2010 William Spitzer lecture commemorates professor emeritus of materials science and physics
Photo: Sumio Iijima (second from right) with (left to right) Chongwu Zhou, Ed Goo, and Priya Vashista
By Leyla Ezdinli
Sumio Iijima, professor of materials science and engineering at Meijo University in Nagoya, Japan, delivered the keynote lecture in the Mork Family Department of Chemical Engineering and Materials Science to a full house at USC on March 22, 2010.
Faculty, graduate students, and undergraduates from materials science, physics, nanotechnology, and other fields crowded into the auditorium to hear the renowned scientist, who is credited with the discovery of the carbon nanotube (CNT) in 1991. Prior to his 1991 publication on CNTs, Iijima spent years developing a high-resolution electron microscope capable of observing material at the level of the atom.
Cylindrical arrangements of carbon molecules with unique properties that have helped to shape the development of nanotechnology and nanoscience, CNTs are only a few nanometers in diameter. Efficient carriers of electricity and heat, CNTs have many scientific and commercial applications, including pharmaceutical drug delivery systems, electronics, fuel cells, and composite materials.
In his talk, titled "Challenge to Seeing Atomic Structures of Nanomaterials on the Electron Microscope," Iijima addressed the role of technology in the ability of researchers to perceive the carbon nanotube. Iijima explained to the audience that, although other researchers had observed the nanostructure as early as 1952, it was the high-resolution transmission electron microscopy (HRTEM) that made it possible for him to appreciate the significance of the CNT.
"Professor Iijima's work has significantly influenced the field of nanotechnology. He has won dozens of prizes internationally, including the prestigious Kavli prize, awarded by the Kavli Foundation, the Norwegian Academy of Science and Letters, and the Norwegian Ministry of Education and Research," said Priya Vashishta, professor of chemical engineering & materials science, physics, and computer science.

#####

*Problems and tasks*:
[1] Answer these questions from the article on Sumio Iijima's lecture at USC:
(a) At which university is Iijima a professor of materials science and engineering?
(b) In what year is Iijima credited with discovering the carbon nanotube?
(c) What was the title of Iijima's talk?
[2] List every application of carbon nanotubes named in the article on Sumio Iijima's lecture.
[3] Carry on writing the article on Sumio Iijima's lecture, starting after its last sentence.

*Stored data*:
#####

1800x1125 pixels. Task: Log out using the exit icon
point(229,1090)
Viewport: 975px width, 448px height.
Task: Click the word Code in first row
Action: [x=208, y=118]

#####

*Answers*:
[1]
(a) Meijo University in Nagoya, Japan
(b) 1991
(c) "Challenge to Seeing Atomic Structures of Nanomaterials on the Electron Microscope"

[2]
- Pharmaceutical drug delivery systems
- Electronics
- Fuel cells
- Composite materials

[3]
"I am happy that so many students were able to hear Professor Iijima speak. It is so important for students to have a historical appreciation for scientific discoveries, as well as the trials and tribulations of scientific research," said Andrea Armani, assistant professor of chemical engineering and materials science and of electrical engineering/electrophysics in the Viterbi School of Engineering.
"Nanotechnology is an emerging field, and there is a lot that we still don't understand. This can sometimes be missed in the classroom," said Armani.
The Spitzer lecture is named for William Spitzer, a former chair of the Department of Materials Science, known for his work in solid-state physics and for being the first person in USC's history to have served at every level of academic administration--as department chair; division dean; dean of the College of Letters, Arts and Sciences; and provost. In 1989, Spitzer received the Presidential Medallion, the highest honor bestowed by the university on a member of the USC community.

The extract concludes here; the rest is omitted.